I’ve come looking for supporters and here are some. We join the queue for security, but soon realize that all gaining entry buys us is a view of a giant screen and limited escape routes, and so we slip out of line and head for Independence Avenue. There we find three men holding up signs which read: “I’m a Muslim” and “Meet a Muslim.” But nobody is taking up their offer, mainly because there is hardly a soul there. There is one couple who look like foreign tourists, real ones this time, who had maybe thought it would be nice to be in DC to see a presidential inauguration (this idea having arisen many months ago when they booked their stay) but haven’t quite banked on this, a city that feels like the start of one of those films—you know the kind—when the hero wakes from his hospital bed and wanders through deserted streets still in his hospital gown.
From Independence we walk to 12th Street, where we find a security check. No lines this time, and so we pass through. A banana among Duncan’s possessions is confiscated. Maybe they think he plans to throw it, I don’t know. It starts to rain. Now we can see on the screens at each intersection on Pennsylvania Avenue that the swearing-in ceremony is underway. Small clusters of people in a few of the bleachers, which are otherwise empty. We are only a short walk from Trump Hotel and we agree surely there will be crowds there, but we are stopped from reaching the hotel by the barriers that have been erected to partition off sections of Pennsylvania Avenue, a crowd control tactic which in the current situation has become utterly redundant. Still, we can see all we need, namely that the pavement outside the hotel is empty. We watch the president elect take the oath, debate whether to wait for the motorcade and decide not to. I imagine the 45th driving down the near empty streets, on a day like Miss Havisham’s wedding day.
The 45th will take it with none of Miss Havisham’s forbearance. His spokesman will say the turnout was the largest of any inauguration. Others among his followers will accuse the park service of doctoring the photographs of the Mall which show how much greater had been the turnout for the 44th. The 45th will insist that the sun shone.

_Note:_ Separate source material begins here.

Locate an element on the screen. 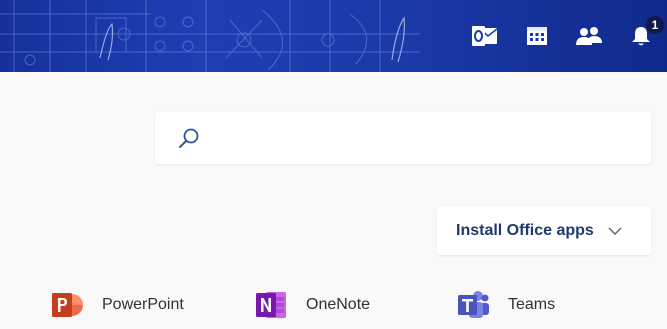 The width and height of the screenshot is (667, 329). calendar-button is located at coordinates (537, 36).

On a deserted Memorial Bridge Duncan takes a selfie and I take a photograph of Duncan taking a selfie. Outside the gates of Arlington cemetery, where I have arranged for my husband to meet us and drive us home, we see our first and only white nationalist. He wears a sharp haircut, white shirt, black jacket and long britches tucked into jackboots. He is walking in the opposite direction from us and I know not where he has been or where he is going.